Abstract

Purpose: The patient is a 32 year old female who presented with right upper quadrant abdominal pain, nausea and vomiting. Prior to presentation she had cough with fever and nausea for 2 weeks. She had been seen by her primary care physician who had put her on a course of azithromycin for a presumed bronchitis with no improvement. In the emergency department, the patient was found to have abnormal liver function tests with an aspartate aminotransferase level of 243, alanine aminotrasferase level of 478, and alkaline phosphatase level of 116 and total bilirubin level of 0.8. A CT scan of the abdomen and pelvis revealed a thrombus of the anterior segmental branch of the right portal vein. The patient denied any significant past medical history. She used ibuprofen on an as needed basis and was on an oral contraceptive pill. The patient was evaluated by hematology and underwent an extensive work-up for an underlying hypercoagulable state which was negative.
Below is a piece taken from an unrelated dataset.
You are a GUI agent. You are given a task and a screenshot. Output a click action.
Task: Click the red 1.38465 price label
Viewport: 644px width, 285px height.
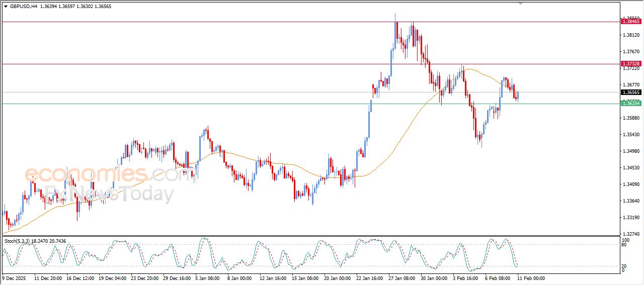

The patient's only risk factor was felt to be the use or oral contraception. The patient was also evaluated by the infectious diseases team and underwent an extensive viral work up including viral hepatitis panel, EBV, HIV, Influenza A and B, RSV, Parvovirus, and CMV. The only positive test was CMV PCR. An ultrasound with doppler showed partially occlusive thrombus extending from the main portal vein into several braches of the anterior right portal vein. The patient was started on anticoaguation with a heparin drip transitioned to coumadin given concern of extension of the clot. Given a high viral load and the thrombus the patient was also started on valganciclovir for treatment of CMV hepatitis. A month after discharge the patient's liver function tests had returned to normal. Follow up ultrasounds have shown improvement in the thrombus. CMV hepatitis leads to local inflammation as well as systemic responses that can increase the risk of portal vein thrombosis. Patients with CMV hepatitis are at risk for forming portal vein clots especially when there are other underlying pro-coagulant risk factors. CMV should also be considered in cases of portal vein thrombosis without a known cause.